I admit I had to laugh at your tar and feathering comment. Nobody here is even close to insinuating that he is TERRIBLE for this so that’s just silly to pretend we’re at that level of outrage. In fact, most people who’ve said he did wrong are even saying they think it was not that big of a deal and that the sass she gave him back was about reasonable.
The nitpicking we’ve seen seems to be just your everyday version of the Straight Dope Semantics Olympics. Hell, we’ve even got Ambivalid giving his "let me post a bunch of stuff and then say n/m a couple of times™ move so I say we’re right on course.
Oh, right, you said she was over the top for mentioning it.
In that case:
He only apologized to the women and spoke to his son because she mentioned it. It’s a bit disingenuous to give him credit for those responses while saying she was [del]overreacting[/del] over the top for mentioning it. Slightly.
Better?
Hm. You’ve never heard two straight women call each other hot or sexy? Can you look at men, or let’s say, movie stars and acknowledge that they are hot? Does that mean you want to fuck them? I have a good friend who I think is very sexy. I really think he’s freakin’ hot. It is clear that women love him and he is very tall and fit and he just wears clothes so well. The idea of having actual sex with him is just, ugh. No. It would feel wrong. Point is, you can be hot without me wanting to jump your bones.

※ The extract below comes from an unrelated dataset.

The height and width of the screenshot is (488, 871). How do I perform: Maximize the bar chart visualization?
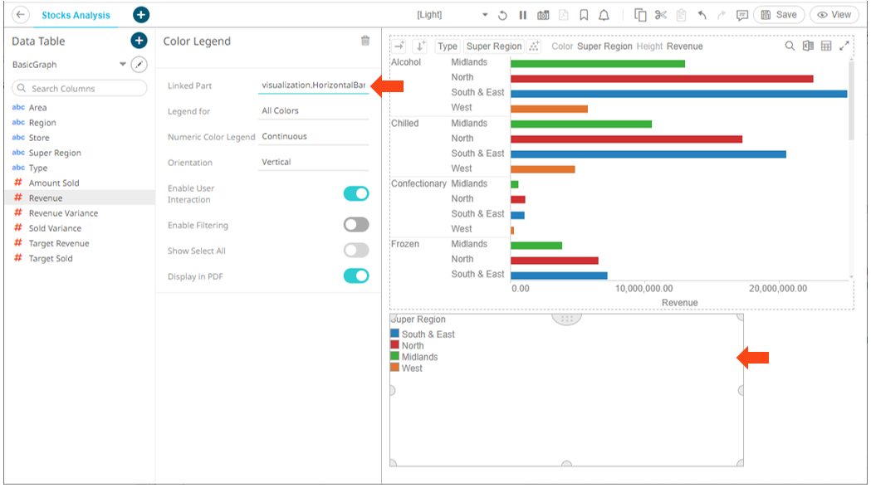point(844,46)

Ultimately though, I don’t think the young lady over reacted. If you make a catcall, you run a risk. If you allow someone to overhear you talking about them, you’ve run a risk. They may ignore it, they may throw a warning look, they may smile and actually dig the comment, or they may put their hand on their hip and say, “Excuse?? Way to be a role model for the kid, dude.”
Either one of those responses are valid.
It’s not my style to get worked up about such things, but I’m certainly not about to judge a woman who does. I mean, if she was truly a hot momma, she probably hears that shit all the time. I imagine it gets tiresome.
Hey now, I’m trying to get better at that.